== GOAL A ==
Which people are named in the restaurant review of Gayle? List every one.
== GOAL B ==
According to the restaurant review of Gayle, when did Georges Perrier fire Daniel Stern?
== GOAL C ==
Pick up the restaurant review of Gayle after its final sentence and keep writing.

== DOCUMENT SECTION ==
--- start ---

Taste: Reviews: From Walnut Street to South Street
THE RESTAURANT’S PEA-GREEN EXTERIOR is so understated that even customers who arrive with the address in hand hesitate at the entry. They squint at the unobtrusive lettering over the door; they peer in at the terra-cotta tile floor, the polished wainscoting, the framed family photographs. Can this low-key dining room in Queen Village, with fewer than 40 seats, really be Gayle, the new restaurant home of Daniel Stern, the American chef who helped Le Bec-Fin recoup its lost Mobil star, who learned his craft working alongside Daniel Boulud and Jean-Georges Vongerichten in Manhattan?
They’ve come to the right place. Stern’s vision for Gayle, which borrows his wife Jennifer’s middle name, reflects where high-end fine dining, American-style, is trending today: The dining room is relaxed, customers dress comfortably, and the chef cooks dishes that don’t hail from any particular cookbook or culture. Certainly Gayle feels very different from Le Bec-Fin, where Stern reworked much of the menu in a lighter style during the 20 months that he led the kitchen. He might still be there today if Georges Perrier hadn’t fired him in January 2004 to return to a hands-on role at his Walnut Street flagship. The dismissal seemed supremely ungracious, considering that Le Bec reclaimed its fifth Mobil star on Stern’s watch, and retained it a year later.

--- end ---

[Screen grounding examples]
--- start ---

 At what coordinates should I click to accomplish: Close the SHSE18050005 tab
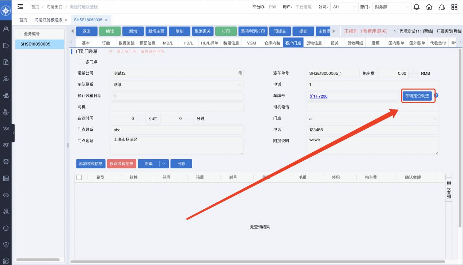pyautogui.click(x=106, y=20)
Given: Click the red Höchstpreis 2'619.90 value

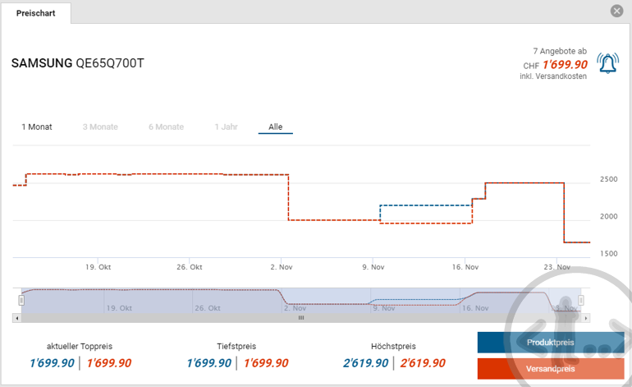Looking at the screenshot, I should [423, 362].
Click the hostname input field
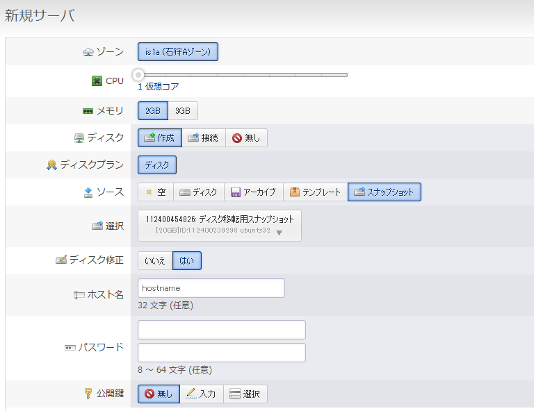Screen dimensions: 534x411 [x=211, y=288]
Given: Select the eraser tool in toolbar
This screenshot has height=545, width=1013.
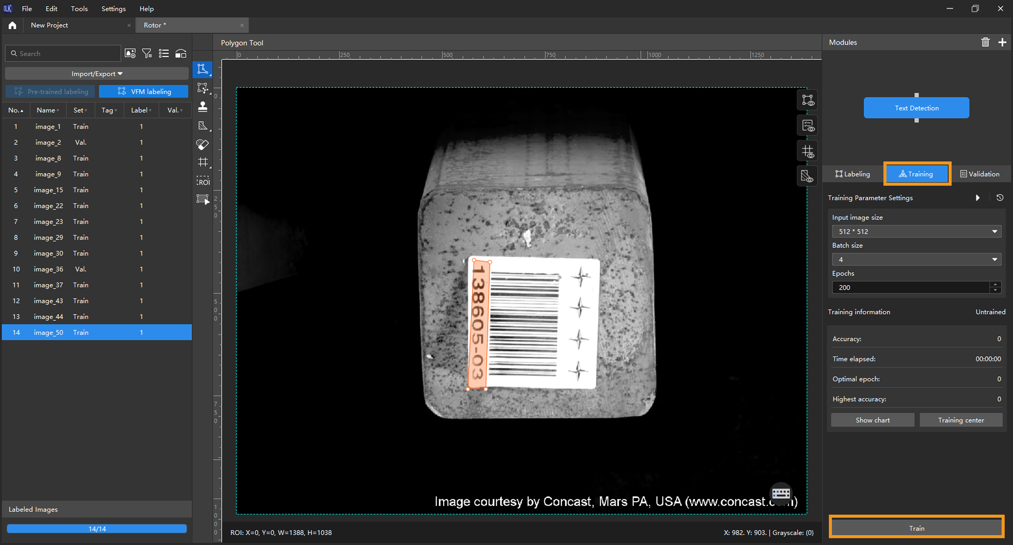Looking at the screenshot, I should pos(203,144).
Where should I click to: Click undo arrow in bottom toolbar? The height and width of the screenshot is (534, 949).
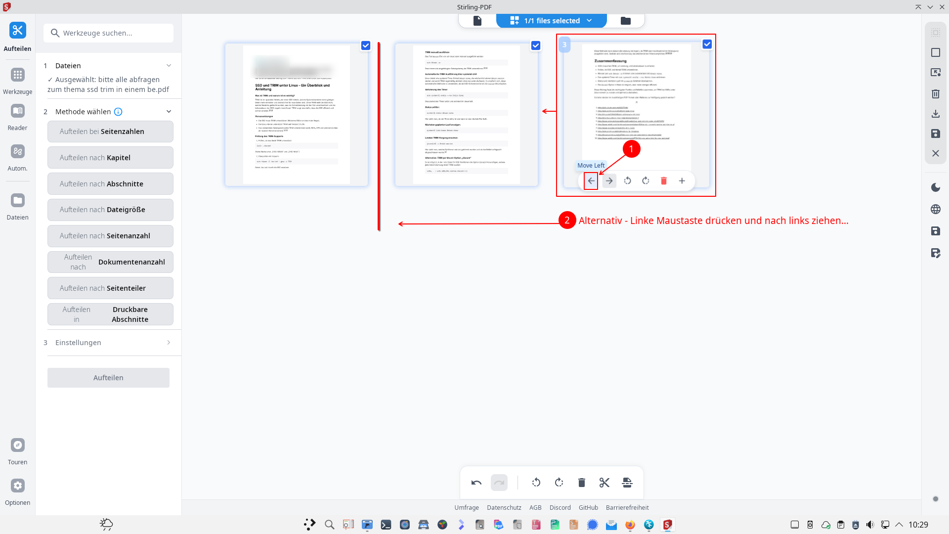[476, 483]
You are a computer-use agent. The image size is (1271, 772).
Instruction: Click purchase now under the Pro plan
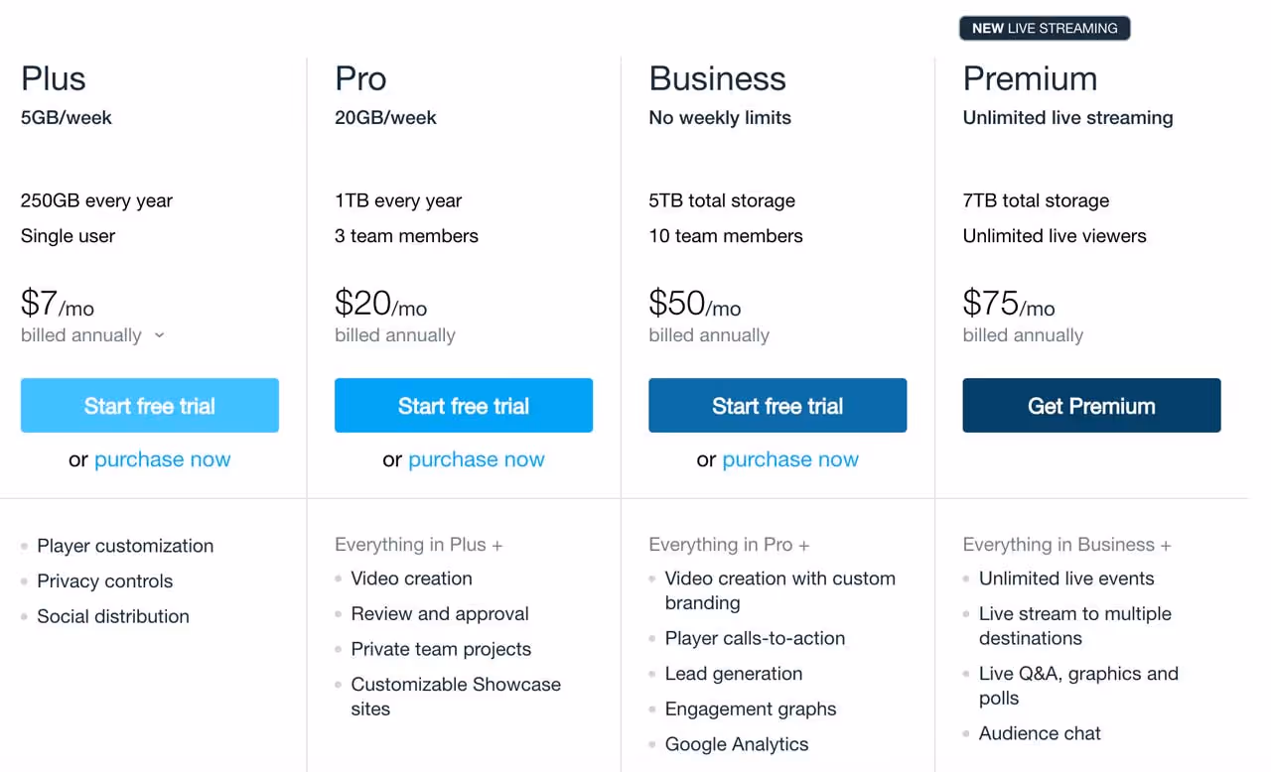[x=476, y=459]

--- end ---

== OUTPUT A ==
Daniel Stern, Jennifer (Stern's wife), Daniel Boulud, Jean-Georges Vongerichten, Georges Perrier

== OUTPUT B ==
January 2004

== OUTPUT C ==
NOW STERN, 35, presides over a restaurant with a split personality, a shrewd way to reel in young, spontaneous diners as well as the more fastidious Le Bec crowd. Mondays through Wednesdays, the handsome wood tables are bare, no reservations are taken, and an à la carte menu that groups dishes by price is in place. (Appetizers are $5, $8 and $12; main courses are $20 and $25.) Thursday, Friday and Saturday are white-tablecloth nights, with reservations accepted and the option to order three courses for $42, or five for $62. There’s a great deal of overlap between both menus, though the superb fried chicken wings, served with a sweet-spicy butternut squash glaze, aren’t offered on white-tablecloth nights; neither are the french fries, accompanied by a silky herbed mayonnaise as they are at Le Bec’s Le Bar Lyonnais.
I like Stern’s willingness to think outside the boîte, though some of his ideas are more quirky than successful. I don’t care for the cryptic menu-writing that asks us to consider dishes like Chicken, Purple and Green, without further elaboration. Most customers end up asking for a description of every dish anyway, which is unnecessarily time-consuming. It’s obvious that the chef is winking at our expectations, as Napa Valley chef Thomas Keller did at French Laundry when he combined oysters, tapioca sabayon and caviar and called it Oysters and Pearls, which was as delicious as it was new.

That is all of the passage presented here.